La legge richiede, congiuntamente, che il richiedente abbia risieduto in modo continuativo negli Stati Uniti per il periodo prescritto e che vi sia stato fisicamente presente per almeno la metà di quel periodo. Sono due condizioni autonome.
La differenza, in concreto
| Residenza continuativa | Presenza fisica | |
|---|---|---|
| Natura | Qualitativa: dove si trova il centro della vita | Quantitativa: giorni nel territorio |
| Come si perde | Con un'assenza prolungata che interrompe la continuità | Accumulando troppi giorni fuori |
| Effetto della violazione | Il conteggio riparte | Occorre attendere di maturare i giorni mancanti |
Un esempio rende l'idea. Chi trascorre all'estero tre mesi all'anno per cinque anni ha quindici mesi di assenza complessiva: la presenza fisica resta ampiamente sufficiente e nessuna singola assenza interrompe la continuità. Chi invece resta all'estero quattordici mesi consecutivi e per il resto non lascia mai gli Stati Uniti ha una presenza fisica complessiva superiore, ma ha interrotto la residenza continuativa.
Le assenze che contano
Assenza inferiore a sei mesi
Di regola non incide sulla continuità. Resta rilevante ai fini del conteggio della presenza fisica, e va comunque dichiarata.

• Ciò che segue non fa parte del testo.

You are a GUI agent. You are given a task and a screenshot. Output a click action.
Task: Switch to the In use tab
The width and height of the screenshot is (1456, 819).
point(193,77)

Assenza superiore a sei mesi ma inferiore a un anno
Determina una presunzione di interruzione della residenza continuativa. La presunzione è superabile: il richiedente può dimostrare di non aver trasferito altrove il centro dei propri interessi. L'onere è suo.
Assenza di un anno o più
Interrompe la residenza continuativa. Salvo che sia stata ottenuta preventivamente l'apposita autorizzazione alla conservazione della residenza, il conteggio riparte dal rientro, con le regole indicate più avanti.
Non esiste un elenco tassativo. Rilevano tipicamente: il mantenimento della residenza negli Stati Uniti, la continuità del rapporto di lavoro con un datore statunitense, la presenza del nucleo familiare, la posizione fiscale dichiarata come residente, il mantenimento di utenze, conti e contratti. Nessuno di questi elementi è da solo decisivo; conta il quadro complessivo.
Che cosa accade dopo un'interruzione
L'interruzione non pregiudica lo status di residente permanente in quanto tale: incide sul solo requisito di naturalizzazione. Occorre ricostituire un nuovo periodo di residenza continuativa, la cui durata dipende dall'ipotesi applicabile e dalla data del rientro. La regola non è intuitiva e va verificata sul caso concreto: la ricostruzione “a occhio” produce quasi sempre un deposito prematuro.
Un'assenza prolungata può porre, in modo del tutto autonomo, un problema di abbandono della residenza permanente. Sono due questioni distinte, con presupposti e conseguenze diverse: la prima riguarda l'ammissibilità alla naturalizzazione, la seconda la conservazione stessa dello status.
La conservazione della residenza per lavoro all'estero
La legge prevede la possibilità di chiedere in via preventiva la conservazione della residenza continuativa a chi si rechi all'estero per determinate categorie di impiego, fra cui il servizio presso il Governo statunitense, alcune organizzazioni internazionali e determinate attività di ricerca o di impresa statunitense.
Due avvertenze. La domanda va presentata prima di aver maturato un anno di assenza continuativa. E la conservazione riguarda la sola residenza continuativa: non esonera dal requisito di presenza fisica, che continua a decorrere e che va comunque soddisfatto.
La residenza nello Stato o nel distretto
Occorre inoltre aver risieduto per almeno tre mesi nello Stato o nel distretto in cui la domanda è presentata. È il requisito che più spesso viene trascurato da chi si trasferisce poco prima del deposito, e comporta il rigetto o il trasferimento del fascicolo.
La documentazione dei viaggi
La domanda richiede l'elenco di tutti i viaggi all'estero del periodo rilevante, con date di partenza e di rientro. Le date dichiarate vengono confrontate con i registri di ingresso e uscita, e le discordanze vengono rilevate. Conviene ricostruire l'elenco dai timbri, dalle carte d'imbarco e dai registri elettronici disponibili, e non a memoria.